About this task =
Convert every line of the rows below into a JSON list of strings, with one string per line and no entries for blank lines.

[Data rows]
*** Block opens ***

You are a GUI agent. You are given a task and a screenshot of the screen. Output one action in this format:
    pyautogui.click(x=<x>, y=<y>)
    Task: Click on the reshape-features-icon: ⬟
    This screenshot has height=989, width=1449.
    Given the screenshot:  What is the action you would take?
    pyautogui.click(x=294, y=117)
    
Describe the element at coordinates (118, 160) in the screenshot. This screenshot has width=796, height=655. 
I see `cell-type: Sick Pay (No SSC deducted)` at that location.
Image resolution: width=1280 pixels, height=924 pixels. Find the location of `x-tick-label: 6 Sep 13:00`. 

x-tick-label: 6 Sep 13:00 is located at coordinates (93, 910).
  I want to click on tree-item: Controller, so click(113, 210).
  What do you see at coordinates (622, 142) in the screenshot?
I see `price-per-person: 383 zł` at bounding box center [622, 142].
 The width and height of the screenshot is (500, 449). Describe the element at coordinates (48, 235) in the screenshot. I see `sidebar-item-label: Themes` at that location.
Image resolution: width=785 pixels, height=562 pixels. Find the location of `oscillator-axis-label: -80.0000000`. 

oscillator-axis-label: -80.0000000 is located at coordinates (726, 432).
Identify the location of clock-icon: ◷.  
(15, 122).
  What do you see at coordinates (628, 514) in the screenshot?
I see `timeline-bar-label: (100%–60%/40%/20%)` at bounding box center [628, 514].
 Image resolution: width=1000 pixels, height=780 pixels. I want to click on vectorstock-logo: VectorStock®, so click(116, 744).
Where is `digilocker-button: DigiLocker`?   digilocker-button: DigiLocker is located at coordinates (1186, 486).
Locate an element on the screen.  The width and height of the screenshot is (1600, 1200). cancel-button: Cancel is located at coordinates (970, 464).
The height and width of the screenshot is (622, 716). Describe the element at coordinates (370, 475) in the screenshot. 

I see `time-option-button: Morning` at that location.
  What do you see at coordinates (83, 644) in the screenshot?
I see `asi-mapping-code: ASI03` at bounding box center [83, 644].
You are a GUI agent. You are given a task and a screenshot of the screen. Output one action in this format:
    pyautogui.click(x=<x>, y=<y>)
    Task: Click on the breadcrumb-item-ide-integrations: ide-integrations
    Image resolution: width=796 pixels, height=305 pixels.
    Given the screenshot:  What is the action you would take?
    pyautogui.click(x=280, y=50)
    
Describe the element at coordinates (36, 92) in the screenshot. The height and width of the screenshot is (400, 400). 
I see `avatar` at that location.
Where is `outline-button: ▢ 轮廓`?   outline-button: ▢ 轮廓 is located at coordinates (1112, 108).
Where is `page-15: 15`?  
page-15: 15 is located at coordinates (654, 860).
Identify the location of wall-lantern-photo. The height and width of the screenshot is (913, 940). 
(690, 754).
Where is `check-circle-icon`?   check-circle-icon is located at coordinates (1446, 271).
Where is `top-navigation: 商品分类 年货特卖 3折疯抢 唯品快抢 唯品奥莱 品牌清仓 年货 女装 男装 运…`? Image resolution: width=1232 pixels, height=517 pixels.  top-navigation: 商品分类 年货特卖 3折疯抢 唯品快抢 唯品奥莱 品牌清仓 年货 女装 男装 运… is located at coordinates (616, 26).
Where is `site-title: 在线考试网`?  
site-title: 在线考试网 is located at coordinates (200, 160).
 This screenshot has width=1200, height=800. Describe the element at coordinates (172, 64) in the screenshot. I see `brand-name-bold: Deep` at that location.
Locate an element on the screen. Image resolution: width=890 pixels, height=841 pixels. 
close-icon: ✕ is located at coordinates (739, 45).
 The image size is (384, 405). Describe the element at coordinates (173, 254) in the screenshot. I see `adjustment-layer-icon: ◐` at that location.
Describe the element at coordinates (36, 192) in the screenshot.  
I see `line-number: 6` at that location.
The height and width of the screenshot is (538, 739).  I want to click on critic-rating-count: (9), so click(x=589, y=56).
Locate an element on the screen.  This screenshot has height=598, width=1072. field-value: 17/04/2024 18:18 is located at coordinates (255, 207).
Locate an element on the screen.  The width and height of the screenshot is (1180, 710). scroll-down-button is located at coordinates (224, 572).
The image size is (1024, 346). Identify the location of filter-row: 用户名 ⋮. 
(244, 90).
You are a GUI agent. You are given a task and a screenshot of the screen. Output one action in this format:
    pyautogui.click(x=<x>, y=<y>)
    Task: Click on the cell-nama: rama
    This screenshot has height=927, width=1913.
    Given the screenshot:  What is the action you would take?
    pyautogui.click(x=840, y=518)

*** Block closes ***

Task response =
[
  "You are a GUI agent. You are given a task and a screenshot of the screen. Output one action in this format:",
  "    pyautogui.click(x=<x>, y=<y>)",
  "    Task: Click on the reshape-features-icon: ⬟",
  "    This screenshot has height=989, width=1449.",
  "    Given the screenshot:  What is the action you would take?",
  "    pyautogui.click(x=294, y=117)",
  "Describe the element at coordinates (118, 160) in the screenshot. This screenshot has width=796, height=655. ",
  "I see `cell-type: Sick Pay (No SSC deducted)` at that location.",
  "Image resolution: width=1280 pixels, height=924 pixels. Find the location of `x-tick-label: 6 Sep 13:00`. ",
  "x-tick-label: 6 Sep 13:00 is located at coordinates (93, 910).",
  "  I want to click on tree-item: Controller, so click(113, 210).",
  "  What do you see at coordinates (622, 142) in the screenshot?",
  "I see `price-per-person: 383 zł` at bounding box center [622, 142].",
  " The width and height of the screenshot is (500, 449). Describe the element at coordinates (48, 235) in the screenshot. I see `sidebar-item-label: Themes` at that location.",
  "Image resolution: width=785 pixels, height=562 pixels. Find the location of `oscillator-axis-label: -80.0000000`. ",
  "oscillator-axis-label: -80.0000000 is located at coordinates (726, 432).",
  "Identify the location of clock-icon: ◷.  ",
  "(15, 122).",
  "  What do you see at coordinates (628, 514) in the screenshot?",
  "I see `timeline-bar-label: (100%–60%/40%/20%)` at bounding box center [628, 514].",
  " Image resolution: width=1000 pixels, height=780 pixels. I want to click on vectorstock-logo: VectorStock®, so click(116, 744).",
  "Where is `digilocker-button: DigiLocker`?   digilocker-button: DigiLocker is located at coordinates (1186, 486).",
  "Locate an element on the screen.  The width and height of the screenshot is (1600, 1200). cancel-button: Cancel is located at coordinates (970, 464).",
  "The height and width of the screenshot is (622, 716). Describe the element at coordinates (370, 475) in the screenshot. ",
  "I see `time-option-button: Morning` at that location.",
  "  What do you see at coordinates (83, 644) in the screenshot?",
  "I see `asi-mapping-code: ASI03` at bounding box center [83, 644].",
  "You are a GUI agent. You are given a task and a screenshot of the screen. Output one action in this format:",
  "    pyautogui.click(x=<x>, y=<y>)",
  "    Task: Click on the breadcrumb-item-ide-integrations: ide-integrations",
  "    Image resolution: width=796 pixels, height=305 pixels.",
  "    Given the screenshot:  What is the action you would take?",
  "    pyautogui.click(x=280, y=50)",
  "Describe the element at coordinates (36, 92) in the screenshot. The height and width of the screenshot is (400, 400). ",
  "I see `avatar` at that location.",
  "Where is `outline-button: ▢ 轮廓`?   outline-button: ▢ 轮廓 is located at coordinates (1112, 108).",
  "Where is `page-15: 15`?  ",
  "page-15: 15 is located at coordinates (654, 860).",
  "Identify the location of wall-lantern-photo. The height and width of the screenshot is (913, 940). ",
  "(690, 754).",
  "Where is `check-circle-icon`?   check-circle-icon is located at coordinates (1446, 271).",
  "Where is `top-navigation: 商品分类 年货特卖 3折疯抢 唯品快抢 唯品奥莱 品牌清仓 年货 女装 男装 运…`? Image resolution: width=1232 pixels, height=517 pixels.  top-navigation: 商品分类 年货特卖 3折疯抢 唯品快抢 唯品奥莱 品牌清仓 年货 女装 男装 运… is located at coordinates (616, 26).",
  "Where is `site-title: 在线考试网`?  ",
  "site-title: 在线考试网 is located at coordinates (200, 160).",
  " This screenshot has width=1200, height=800. Describe the element at coordinates (172, 64) in the screenshot. I see `brand-name-bold: Deep` at that location.",
  "Locate an element on the screen. Image resolution: width=890 pixels, height=841 pixels. ",
  "close-icon: ✕ is located at coordinates (739, 45).",
  " The image size is (384, 405). Describe the element at coordinates (173, 254) in the screenshot. I see `adjustment-layer-icon: ◐` at that location.",
  "Describe the element at coordinates (36, 192) in the screenshot.  ",
  "I see `line-number: 6` at that location.",
  "The height and width of the screenshot is (538, 739).  I want to click on critic-rating-count: (9), so click(x=589, y=56).",
  "Locate an element on the screen.  This screenshot has height=598, width=1072. field-value: 17/04/2024 18:18 is located at coordinates (255, 207).",
  "Locate an element on the screen.  The width and height of the screenshot is (1180, 710). scroll-down-button is located at coordinates (224, 572).",
  "The image size is (1024, 346). Identify the location of filter-row: 用户名 ⋮. ",
  "(244, 90).",
  "You are a GUI agent. You are given a task and a screenshot of the screen. Output one action in this format:",
  "    pyautogui.click(x=<x>, y=<y>)",
  "    Task: Click on the cell-nama: rama",
  "    This screenshot has height=927, width=1913.",
  "    Given the screenshot:  What is the action you would take?",
  "    pyautogui.click(x=840, y=518)"
]